C’est la Pâque, l’activité du Temple de Jérusalem est à son comble, il y a des milliers de personnes dans les différents parvis. Chacun vient accomplir les rites pour célébrer cette grande fête. Les marchands sont bien sûr là puisqu’il faut des animaux pour le sacrifice, des changeurs puisqu’il ne faut pas que la monnaie romaine entre dans le Temple car cela le souillerait. Même Marie et Joseph ont acheté un couple de tourterelles ou de pigeons quand ils sont venus présenter Jésus au Seigneur et le faire circoncire. Le Temple est le symbole très fort de la présence de Dieu au milieu du peuple.
Or, en cette fête de la Pâque, Jésus juge que le commerce a pris le dessus, que l’argent occupe plus les hommes que la prière et le respect de la Loi. Comme Isaïe, Amos et bien d’autres prophètes, il crie sa colère en bousculant quelques tables de marchands et en ordonnant l’arrêt de ce trafic. Que le Temple redevienne la maison de Dieu ! Bien sûr la police du Temple accourt et Jésus est mis en demeure de s’expliquer. Il va alors parler d’un autre Temple, de lui comme nouveau Temple de Dieu parmi les hommes. Ils ne pouvaient pas comprendre. Sous le choc du scandale, il leur était impossible de croire qu’il était l’envoyé de Dieu, lui qui bousculait le lieu de Dieu. Les disciples même vont mettre du temps pour comprendre que Jésus parlait de lui puisque ce n’est qu’après la résurrection qu’ils vont donner du sens à cette parole.
Pour nous aujourd’hui cette page de saint Jean questionne notre foi.

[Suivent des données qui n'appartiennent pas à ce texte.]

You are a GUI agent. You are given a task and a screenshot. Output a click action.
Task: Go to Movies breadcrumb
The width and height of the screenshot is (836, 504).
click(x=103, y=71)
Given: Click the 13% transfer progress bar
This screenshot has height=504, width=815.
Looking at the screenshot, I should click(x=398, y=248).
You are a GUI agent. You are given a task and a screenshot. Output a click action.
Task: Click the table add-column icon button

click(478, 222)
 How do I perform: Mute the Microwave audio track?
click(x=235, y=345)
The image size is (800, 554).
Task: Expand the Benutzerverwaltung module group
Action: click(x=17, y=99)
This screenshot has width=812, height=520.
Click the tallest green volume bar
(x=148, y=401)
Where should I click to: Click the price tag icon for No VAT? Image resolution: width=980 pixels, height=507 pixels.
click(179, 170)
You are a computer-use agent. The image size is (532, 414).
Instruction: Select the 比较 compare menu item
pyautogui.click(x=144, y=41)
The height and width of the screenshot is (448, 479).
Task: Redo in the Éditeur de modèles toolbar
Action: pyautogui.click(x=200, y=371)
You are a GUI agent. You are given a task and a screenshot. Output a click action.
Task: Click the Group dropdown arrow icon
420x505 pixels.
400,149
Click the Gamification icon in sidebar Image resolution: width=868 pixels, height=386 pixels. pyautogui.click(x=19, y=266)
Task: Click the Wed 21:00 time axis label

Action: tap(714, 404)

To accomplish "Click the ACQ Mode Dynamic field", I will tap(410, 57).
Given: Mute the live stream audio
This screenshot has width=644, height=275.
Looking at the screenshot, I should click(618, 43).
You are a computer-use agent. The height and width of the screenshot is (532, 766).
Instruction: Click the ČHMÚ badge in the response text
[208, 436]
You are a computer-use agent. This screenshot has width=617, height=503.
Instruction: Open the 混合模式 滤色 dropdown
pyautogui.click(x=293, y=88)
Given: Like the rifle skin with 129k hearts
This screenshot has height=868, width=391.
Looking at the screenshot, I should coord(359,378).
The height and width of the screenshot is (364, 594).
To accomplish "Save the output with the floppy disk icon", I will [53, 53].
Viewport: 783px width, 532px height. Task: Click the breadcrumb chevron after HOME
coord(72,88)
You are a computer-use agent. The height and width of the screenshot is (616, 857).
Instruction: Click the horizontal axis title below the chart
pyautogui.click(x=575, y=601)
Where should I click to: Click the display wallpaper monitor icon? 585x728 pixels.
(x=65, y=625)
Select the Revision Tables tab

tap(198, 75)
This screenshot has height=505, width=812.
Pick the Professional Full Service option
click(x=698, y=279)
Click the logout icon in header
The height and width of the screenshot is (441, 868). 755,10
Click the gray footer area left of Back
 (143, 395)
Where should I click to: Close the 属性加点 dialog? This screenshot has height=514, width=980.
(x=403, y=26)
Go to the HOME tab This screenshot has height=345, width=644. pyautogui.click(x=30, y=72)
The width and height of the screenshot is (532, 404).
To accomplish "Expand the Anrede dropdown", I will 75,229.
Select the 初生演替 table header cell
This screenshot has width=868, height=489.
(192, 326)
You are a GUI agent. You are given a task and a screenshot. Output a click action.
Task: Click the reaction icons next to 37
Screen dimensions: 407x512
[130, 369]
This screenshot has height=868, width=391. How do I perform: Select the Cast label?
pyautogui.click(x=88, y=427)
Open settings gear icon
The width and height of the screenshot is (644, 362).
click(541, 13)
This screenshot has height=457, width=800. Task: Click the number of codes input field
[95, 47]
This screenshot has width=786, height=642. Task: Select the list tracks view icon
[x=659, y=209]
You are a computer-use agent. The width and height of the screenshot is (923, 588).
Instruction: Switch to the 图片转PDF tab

Croyons-nous sue Jésus est à la fois homme et Dieu ? Croyons-nous qu’il est le Temple de Dieu, la présence pleine et définitive de Dieu pour notre monde ? Croyons-nous que nous sommes à notre tour, grâce à lui, habités par Dieu ? Pour nous chrétiens, croire en Jésus ressuscité, c’est croire non seulement qu’il est vivant éternellement mais que par lui, puisqu’il est en nous, nous sommes à notre tour présence de Dieu dans notre monde. Notre foi chrétienne en la résurrection de Jésus fait de chacun des croyants une présence de lui auprès des autres hommes. Comme les juifs dans le Temple nous nous posons des questions : sur quoi nous baser pour le croire ? A quoi ressemblera notre propre résurrection ? Nous n’avons aucune certitude sauf celle de l’amour infini de Dieu pour l’humanité. Dans le Temple, nous dit saint Jean, beaucoup crurent en son nom, parce que les paroles de Jésus et ses actes étaient en accord avec le cœur de l’Alliance, avec le cœur de Dieu. Nous qui croyons au Christ, nous expérimentons de temps en temps la présence de Dieu en nous et au cœur de la vie de certains de nos propres ; il y a des signes qui ne trompent pas, des certitudes qui s’imposent, des révélations qui apparaissent. Nous sommes présence de Dieu dans ce monde difficile, violent et nous avons reçu l’Esprit saint pour tisser ces gestes d’amour, de fraternité et de solidarité qui seuls peuvent sauver notre humanité. Alors, il faut bousculer en nous et autour de nous quelques habitudes, certitudes, etc. pour oser la parole et le geste libérateurs. Le carême peut nous y aider.